The Oil for Food Program was the product of the first Persian Gulf War. Stringent conditions were imposed on Baghdad after its army was driven from Kuwait. Failure to comply with the terms of the peace treaty drew international sanctions that exacted a harsh price on ordinary Iraqis. Shrewd manipulation by the Iraqi government turned international opinion against the allied powers, which were blamed for the hardships. To ease the pain, the U.N. authorized the Oil for Food Program in 1995. It went into effect a year later and was shut down late last year. During its lifetime, Iraq exported $69.5 billion of oil; those revenues were used to buy humanitarian supplies.

There were always suspicions that the program was not working as intended. Ordinary Iraqis continued to suffer — malnutrition and disease were rife — while Saddam Hussein continued to build ornate and grandiose palaces. After the U.S.-led invasion of Iraq last year, the occupation authorities found evidence of how the program might have been abused. A number of investigations are now under way to ascertain exactly what happened.

The most important has been launched by the U.N. itself and is headed by former U.S. Federal Reserve Chairman Paul Volcker. According to the U.S. General Accounting Office, the former government in Baghdad collected more than $5 billion (and perhaps as much as $10 billion) in illegal revenues through the program by imposing surcharges on oil sales and collecting kickbacks on purchases of goods. Another U.S. agency has concluded that half the contracts it examined were overpriced by at least 5 percent. Reportedly, individuals and companies were favored with vouchers that entitled them to buy Iraqi oil; they were rewarded for their willingness to participate in the illegal schemes or for their support of Iraq’s efforts to lift the sanctions.
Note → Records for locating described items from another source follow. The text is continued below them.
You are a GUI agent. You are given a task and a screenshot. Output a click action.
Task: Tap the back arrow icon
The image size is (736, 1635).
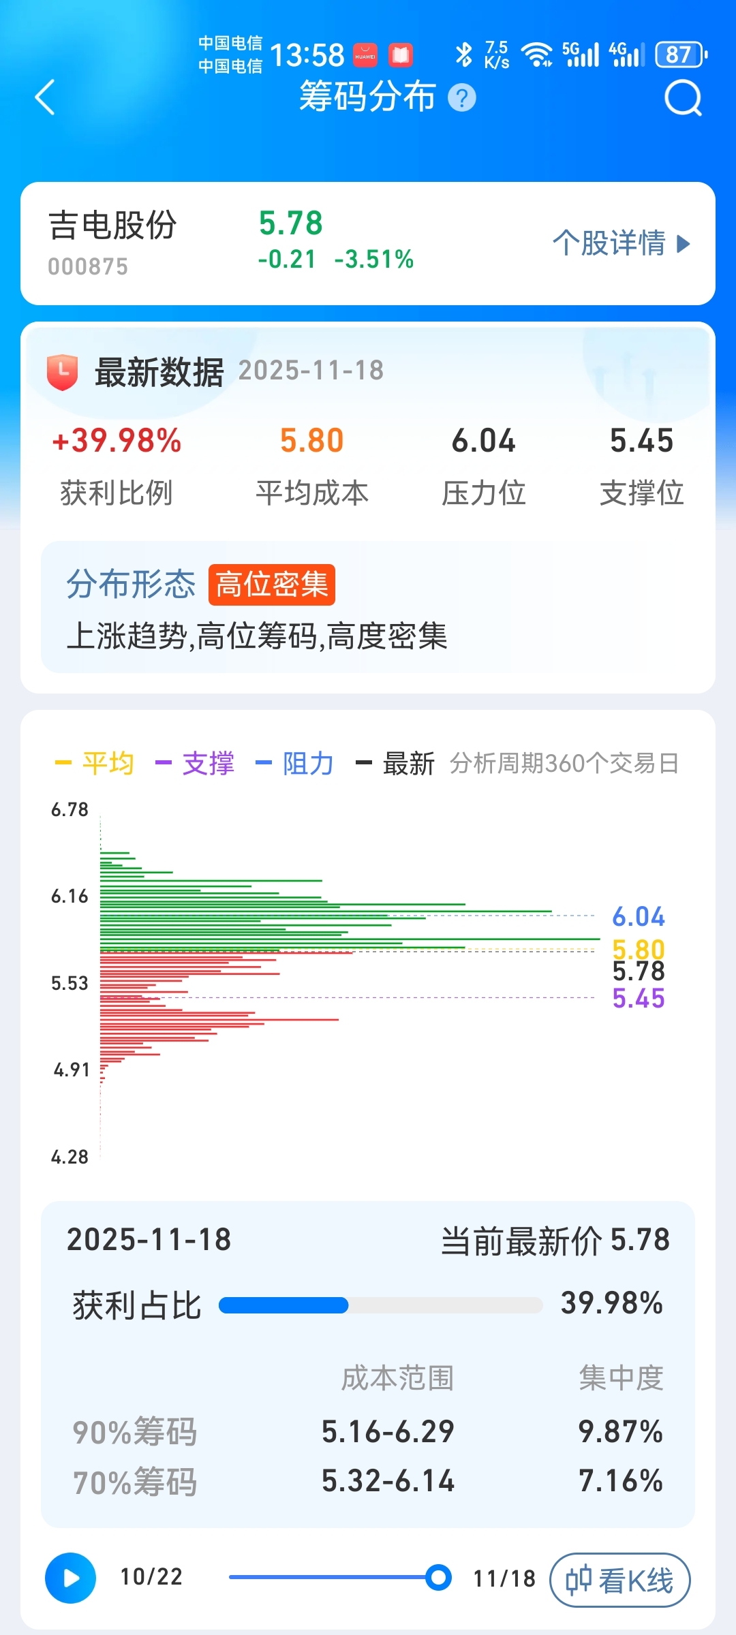point(45,97)
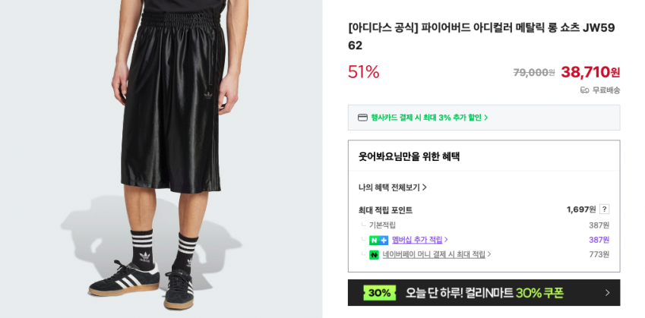
Task: Click the adidas logo on the shorts
Action: click(209, 95)
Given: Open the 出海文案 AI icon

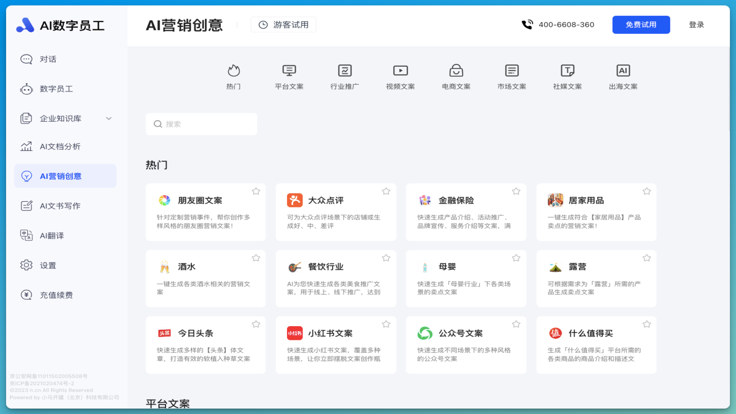Looking at the screenshot, I should click(x=623, y=70).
Mr. Volcker recently released a list of all 4,734 companies that traded in the program, although he cautioned that it merely names the companies that officially acquired oil without commenting on the legality of their action. Under the program, some 248 oil companies bought $64.2 billion in oil from Iraq, while 3,545 companies sold $32.9 billion in humanitarian supplies to Iraq. Russian, French, Swiss, British and Turkish firms bought about half the Iraqi oil. Companies from Russia, France and Egypt were the main suppliers of goods.

Mr. Volcker left individual names off his list, but a list compiled by Mr. Charles Duelfer, the man heading up the hunt for weapons of mass destruction in Iraq, fills in the blanks. Among them are the U.N. official who administered the program as well as politically connected individuals in Russia and France. The inclusion of Mr. Benon Savon, the U.N. diplomat who oversaw the program, has fueled charges of negligence and misconduct against the U.N. He denies any involvement.
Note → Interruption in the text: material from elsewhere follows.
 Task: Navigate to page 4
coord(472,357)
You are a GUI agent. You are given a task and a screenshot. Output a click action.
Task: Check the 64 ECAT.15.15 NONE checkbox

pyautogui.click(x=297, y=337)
The origin of the documents is suspicious. They were first linked to Mr. Ahmad Chalabi, the Iraqi exile who provided many of the Iraqi defectors who helped make the case for war against Iraq. There are fears that Mr. Chalabi is using them to eliminate rivals in Iraq and settle scores. And while France and Russia were sympathetic to Baghdad — the product of long-standing political and economic ties to the regime — U.N. Secretary General Koffi Annan has said he doubts that is enough to explain those governments’ opposition to the war.

Nevertheless, Mr. Annan has said he wants to get to the bottom of the controversy as quickly as possible. Calling in Mr. Volcker — a no-nonsense man who would not accept a job that he could not complete to his satisfaction — is a sign of his seriousness. Mr. Volcker’s report is due late next year. It is imperative that he explain what happened and why. The U.N.’s credibility is at stake.

Many people want to blame the U.N. for mishandling the program and will use this controversy to further discredit the world body. But even if the allegations are correct, and “interested governments” undermined the U.N. effort, the problem lies not in the U.N., but in the governments that refused to let it do its job. This is yet another reminder that the U.N. is only as strong as its members allow it to be.